Stored data
★ ★ ★

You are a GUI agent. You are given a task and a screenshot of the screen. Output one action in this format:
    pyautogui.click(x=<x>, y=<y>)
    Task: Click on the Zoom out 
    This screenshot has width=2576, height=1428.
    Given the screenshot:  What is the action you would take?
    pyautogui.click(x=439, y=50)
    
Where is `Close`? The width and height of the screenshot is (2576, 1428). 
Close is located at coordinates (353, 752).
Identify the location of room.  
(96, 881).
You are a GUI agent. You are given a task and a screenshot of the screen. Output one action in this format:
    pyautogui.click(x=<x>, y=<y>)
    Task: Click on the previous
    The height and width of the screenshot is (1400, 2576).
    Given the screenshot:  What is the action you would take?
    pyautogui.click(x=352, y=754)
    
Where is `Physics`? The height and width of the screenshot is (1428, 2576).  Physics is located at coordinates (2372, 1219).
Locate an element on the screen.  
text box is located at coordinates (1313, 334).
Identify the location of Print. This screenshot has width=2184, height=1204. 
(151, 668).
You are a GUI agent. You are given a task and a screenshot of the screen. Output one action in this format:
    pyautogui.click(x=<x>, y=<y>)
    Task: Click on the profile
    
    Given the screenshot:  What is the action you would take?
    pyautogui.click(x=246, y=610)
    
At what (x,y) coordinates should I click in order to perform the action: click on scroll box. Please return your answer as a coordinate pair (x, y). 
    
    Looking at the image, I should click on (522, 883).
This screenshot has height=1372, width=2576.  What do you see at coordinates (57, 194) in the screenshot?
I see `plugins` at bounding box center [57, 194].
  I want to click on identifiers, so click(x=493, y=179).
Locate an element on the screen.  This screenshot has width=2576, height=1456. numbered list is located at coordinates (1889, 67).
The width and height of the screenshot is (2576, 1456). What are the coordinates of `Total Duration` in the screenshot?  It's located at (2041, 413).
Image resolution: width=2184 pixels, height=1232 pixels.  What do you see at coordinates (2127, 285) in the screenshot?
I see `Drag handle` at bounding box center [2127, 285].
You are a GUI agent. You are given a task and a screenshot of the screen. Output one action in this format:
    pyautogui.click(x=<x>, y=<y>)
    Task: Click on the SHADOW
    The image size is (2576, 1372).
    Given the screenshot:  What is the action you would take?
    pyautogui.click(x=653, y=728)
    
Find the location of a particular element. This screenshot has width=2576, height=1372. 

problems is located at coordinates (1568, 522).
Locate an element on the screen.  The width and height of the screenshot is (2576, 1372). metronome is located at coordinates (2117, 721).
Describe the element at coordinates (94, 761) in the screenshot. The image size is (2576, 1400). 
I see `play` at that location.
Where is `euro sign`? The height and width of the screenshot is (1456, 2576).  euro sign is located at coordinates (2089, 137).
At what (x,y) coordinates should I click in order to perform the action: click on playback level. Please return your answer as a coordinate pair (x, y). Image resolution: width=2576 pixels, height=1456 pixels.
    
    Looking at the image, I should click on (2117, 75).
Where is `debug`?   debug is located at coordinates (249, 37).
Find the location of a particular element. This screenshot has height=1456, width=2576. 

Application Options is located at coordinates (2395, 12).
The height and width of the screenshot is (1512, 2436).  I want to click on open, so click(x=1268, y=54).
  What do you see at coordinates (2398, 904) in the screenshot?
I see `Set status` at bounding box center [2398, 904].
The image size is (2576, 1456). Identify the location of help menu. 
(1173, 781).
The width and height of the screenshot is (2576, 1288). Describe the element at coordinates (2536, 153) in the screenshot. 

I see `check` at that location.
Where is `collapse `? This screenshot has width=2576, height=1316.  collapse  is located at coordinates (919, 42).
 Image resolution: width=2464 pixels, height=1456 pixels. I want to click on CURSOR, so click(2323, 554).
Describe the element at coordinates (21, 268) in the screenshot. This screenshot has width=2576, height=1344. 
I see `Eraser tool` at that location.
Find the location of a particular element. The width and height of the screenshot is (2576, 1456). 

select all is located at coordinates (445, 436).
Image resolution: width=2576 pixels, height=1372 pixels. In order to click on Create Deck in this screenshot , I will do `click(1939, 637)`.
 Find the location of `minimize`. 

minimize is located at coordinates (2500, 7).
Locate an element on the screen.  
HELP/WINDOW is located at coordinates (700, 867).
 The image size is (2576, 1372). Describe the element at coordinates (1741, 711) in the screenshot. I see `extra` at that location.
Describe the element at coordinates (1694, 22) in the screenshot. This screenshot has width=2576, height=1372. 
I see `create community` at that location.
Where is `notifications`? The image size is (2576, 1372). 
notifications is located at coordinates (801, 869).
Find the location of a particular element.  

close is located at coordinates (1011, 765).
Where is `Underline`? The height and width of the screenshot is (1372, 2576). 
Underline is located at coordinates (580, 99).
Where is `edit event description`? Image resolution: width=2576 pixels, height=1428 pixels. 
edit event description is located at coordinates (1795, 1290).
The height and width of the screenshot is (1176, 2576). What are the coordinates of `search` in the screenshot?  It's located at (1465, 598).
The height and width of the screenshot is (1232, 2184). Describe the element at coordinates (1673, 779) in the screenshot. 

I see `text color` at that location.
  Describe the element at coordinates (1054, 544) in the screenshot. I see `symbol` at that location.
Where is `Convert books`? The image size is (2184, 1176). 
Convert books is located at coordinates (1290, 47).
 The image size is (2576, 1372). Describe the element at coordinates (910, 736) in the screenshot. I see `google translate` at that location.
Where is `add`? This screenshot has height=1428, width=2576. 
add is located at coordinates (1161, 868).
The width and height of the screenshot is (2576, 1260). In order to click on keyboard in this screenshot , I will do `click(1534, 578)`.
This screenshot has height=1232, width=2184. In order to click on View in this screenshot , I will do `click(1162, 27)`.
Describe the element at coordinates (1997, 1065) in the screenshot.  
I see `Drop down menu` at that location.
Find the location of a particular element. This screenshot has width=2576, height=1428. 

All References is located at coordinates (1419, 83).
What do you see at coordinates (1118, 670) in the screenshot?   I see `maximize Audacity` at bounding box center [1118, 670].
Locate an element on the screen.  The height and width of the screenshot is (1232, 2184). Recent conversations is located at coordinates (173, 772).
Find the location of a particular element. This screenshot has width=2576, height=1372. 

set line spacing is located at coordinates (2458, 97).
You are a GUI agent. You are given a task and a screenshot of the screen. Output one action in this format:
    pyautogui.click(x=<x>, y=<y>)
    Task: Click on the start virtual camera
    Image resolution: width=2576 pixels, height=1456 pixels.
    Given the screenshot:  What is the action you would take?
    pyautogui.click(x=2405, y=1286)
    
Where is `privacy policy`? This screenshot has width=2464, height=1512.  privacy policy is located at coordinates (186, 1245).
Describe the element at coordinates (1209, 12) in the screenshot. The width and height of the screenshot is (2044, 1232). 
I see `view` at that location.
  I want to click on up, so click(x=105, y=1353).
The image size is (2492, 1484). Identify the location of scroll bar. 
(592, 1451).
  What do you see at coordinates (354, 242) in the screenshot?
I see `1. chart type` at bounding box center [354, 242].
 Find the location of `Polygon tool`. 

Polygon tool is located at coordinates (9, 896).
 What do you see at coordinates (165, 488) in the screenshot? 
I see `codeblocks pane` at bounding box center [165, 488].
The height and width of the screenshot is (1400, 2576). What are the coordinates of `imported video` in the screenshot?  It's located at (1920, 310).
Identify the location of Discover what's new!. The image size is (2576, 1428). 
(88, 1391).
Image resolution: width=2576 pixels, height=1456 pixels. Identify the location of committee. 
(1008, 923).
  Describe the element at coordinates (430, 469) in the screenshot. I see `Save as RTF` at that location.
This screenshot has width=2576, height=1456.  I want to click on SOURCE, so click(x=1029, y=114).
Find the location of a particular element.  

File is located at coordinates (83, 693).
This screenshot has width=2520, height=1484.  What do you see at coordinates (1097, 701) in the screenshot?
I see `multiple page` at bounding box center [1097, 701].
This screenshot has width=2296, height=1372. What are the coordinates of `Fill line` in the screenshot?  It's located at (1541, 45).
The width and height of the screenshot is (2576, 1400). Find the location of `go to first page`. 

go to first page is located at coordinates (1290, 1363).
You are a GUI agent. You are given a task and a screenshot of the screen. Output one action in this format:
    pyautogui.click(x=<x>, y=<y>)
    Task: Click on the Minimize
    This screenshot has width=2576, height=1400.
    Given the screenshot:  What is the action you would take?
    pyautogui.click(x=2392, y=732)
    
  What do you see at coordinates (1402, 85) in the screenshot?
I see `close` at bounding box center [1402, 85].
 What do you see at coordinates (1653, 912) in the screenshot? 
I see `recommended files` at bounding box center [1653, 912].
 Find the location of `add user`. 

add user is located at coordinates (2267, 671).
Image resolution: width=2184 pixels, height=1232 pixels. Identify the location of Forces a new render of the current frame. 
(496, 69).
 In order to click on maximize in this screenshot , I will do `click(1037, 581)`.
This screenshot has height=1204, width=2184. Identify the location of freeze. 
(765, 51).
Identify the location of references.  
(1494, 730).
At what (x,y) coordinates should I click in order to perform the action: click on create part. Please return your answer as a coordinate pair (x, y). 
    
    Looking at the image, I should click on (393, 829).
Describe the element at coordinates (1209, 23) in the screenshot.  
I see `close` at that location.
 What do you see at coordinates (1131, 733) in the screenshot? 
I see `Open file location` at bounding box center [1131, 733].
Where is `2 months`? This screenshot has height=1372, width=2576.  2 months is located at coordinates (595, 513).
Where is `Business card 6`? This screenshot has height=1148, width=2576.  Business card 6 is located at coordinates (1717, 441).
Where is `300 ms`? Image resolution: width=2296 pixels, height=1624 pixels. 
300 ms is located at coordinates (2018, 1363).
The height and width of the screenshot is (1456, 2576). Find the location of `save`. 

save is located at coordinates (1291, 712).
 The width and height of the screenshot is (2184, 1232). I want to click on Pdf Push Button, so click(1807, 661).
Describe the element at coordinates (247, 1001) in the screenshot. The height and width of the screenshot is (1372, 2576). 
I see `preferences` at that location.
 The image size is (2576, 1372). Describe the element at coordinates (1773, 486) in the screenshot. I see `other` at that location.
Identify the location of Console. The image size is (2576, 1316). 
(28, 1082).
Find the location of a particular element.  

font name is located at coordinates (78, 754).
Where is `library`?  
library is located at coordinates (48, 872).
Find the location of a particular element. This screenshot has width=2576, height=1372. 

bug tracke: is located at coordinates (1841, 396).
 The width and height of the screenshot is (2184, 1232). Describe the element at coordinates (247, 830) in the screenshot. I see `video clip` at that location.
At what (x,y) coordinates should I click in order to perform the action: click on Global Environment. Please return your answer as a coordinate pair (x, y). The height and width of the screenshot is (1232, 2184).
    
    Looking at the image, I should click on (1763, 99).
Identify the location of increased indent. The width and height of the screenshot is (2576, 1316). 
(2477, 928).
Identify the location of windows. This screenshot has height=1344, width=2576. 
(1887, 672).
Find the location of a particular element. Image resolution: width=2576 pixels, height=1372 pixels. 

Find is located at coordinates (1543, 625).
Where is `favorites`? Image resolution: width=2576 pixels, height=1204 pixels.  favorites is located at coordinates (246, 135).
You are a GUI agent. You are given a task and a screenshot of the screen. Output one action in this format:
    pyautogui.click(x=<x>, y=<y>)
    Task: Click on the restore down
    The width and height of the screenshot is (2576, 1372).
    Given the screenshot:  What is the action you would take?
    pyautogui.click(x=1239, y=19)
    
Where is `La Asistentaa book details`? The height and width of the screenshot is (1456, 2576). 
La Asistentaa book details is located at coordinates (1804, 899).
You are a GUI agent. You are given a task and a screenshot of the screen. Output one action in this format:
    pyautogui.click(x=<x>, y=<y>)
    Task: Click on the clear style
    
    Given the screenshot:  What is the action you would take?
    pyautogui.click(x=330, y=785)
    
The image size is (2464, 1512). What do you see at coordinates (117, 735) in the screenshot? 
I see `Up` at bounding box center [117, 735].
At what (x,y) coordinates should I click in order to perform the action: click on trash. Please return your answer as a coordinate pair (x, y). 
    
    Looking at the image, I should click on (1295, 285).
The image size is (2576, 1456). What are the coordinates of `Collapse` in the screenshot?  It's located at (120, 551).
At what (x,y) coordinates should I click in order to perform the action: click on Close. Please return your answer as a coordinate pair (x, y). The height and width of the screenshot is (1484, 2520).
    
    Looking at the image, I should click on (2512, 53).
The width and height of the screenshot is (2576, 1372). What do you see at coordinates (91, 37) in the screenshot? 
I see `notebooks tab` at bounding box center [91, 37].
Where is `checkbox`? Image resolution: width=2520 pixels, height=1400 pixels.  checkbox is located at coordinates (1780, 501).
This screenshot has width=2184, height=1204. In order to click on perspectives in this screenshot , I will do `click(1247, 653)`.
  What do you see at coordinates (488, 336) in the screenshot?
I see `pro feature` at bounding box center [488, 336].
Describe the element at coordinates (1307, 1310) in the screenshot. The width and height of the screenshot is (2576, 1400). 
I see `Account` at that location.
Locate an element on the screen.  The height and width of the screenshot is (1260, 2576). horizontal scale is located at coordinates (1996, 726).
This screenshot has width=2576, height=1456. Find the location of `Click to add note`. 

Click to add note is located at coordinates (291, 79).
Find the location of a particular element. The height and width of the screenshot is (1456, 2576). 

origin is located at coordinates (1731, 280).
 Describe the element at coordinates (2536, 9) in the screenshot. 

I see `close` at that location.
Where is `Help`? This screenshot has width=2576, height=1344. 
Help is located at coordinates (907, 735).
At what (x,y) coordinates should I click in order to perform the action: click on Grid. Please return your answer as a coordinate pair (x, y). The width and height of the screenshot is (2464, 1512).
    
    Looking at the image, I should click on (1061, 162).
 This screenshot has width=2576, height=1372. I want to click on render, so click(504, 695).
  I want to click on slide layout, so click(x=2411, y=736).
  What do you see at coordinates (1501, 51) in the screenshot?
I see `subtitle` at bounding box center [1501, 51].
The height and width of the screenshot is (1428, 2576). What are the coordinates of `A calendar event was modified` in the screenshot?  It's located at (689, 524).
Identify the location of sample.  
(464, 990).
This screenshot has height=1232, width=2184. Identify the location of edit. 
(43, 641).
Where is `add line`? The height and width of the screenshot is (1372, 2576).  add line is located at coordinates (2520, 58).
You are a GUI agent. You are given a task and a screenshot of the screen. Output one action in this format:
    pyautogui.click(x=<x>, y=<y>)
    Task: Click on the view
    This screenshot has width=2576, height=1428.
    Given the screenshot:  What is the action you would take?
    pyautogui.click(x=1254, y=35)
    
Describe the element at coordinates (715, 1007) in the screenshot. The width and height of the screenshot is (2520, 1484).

★ ★ ★

## What you need to do
Switch "Create Deck" to "Edit Deck" in the material from the line with "Image resolution: width=2576 pixels, height=1372 pixels. In" to the line with "coordinates (1741, 711)", and give those lines again with everything else unchanged.

## Output of the task
Image resolution: width=2576 pixels, height=1372 pixels. In order to click on Edit Deck in this screenshot , I will do `click(1939, 637)`.
 Find the location of `minimize`. 

minimize is located at coordinates (2500, 7).
Locate an element on the screen.  
HELP/WINDOW is located at coordinates (700, 867).
 The image size is (2576, 1372). Describe the element at coordinates (1741, 711) in the screenshot. I see `extra` at that location.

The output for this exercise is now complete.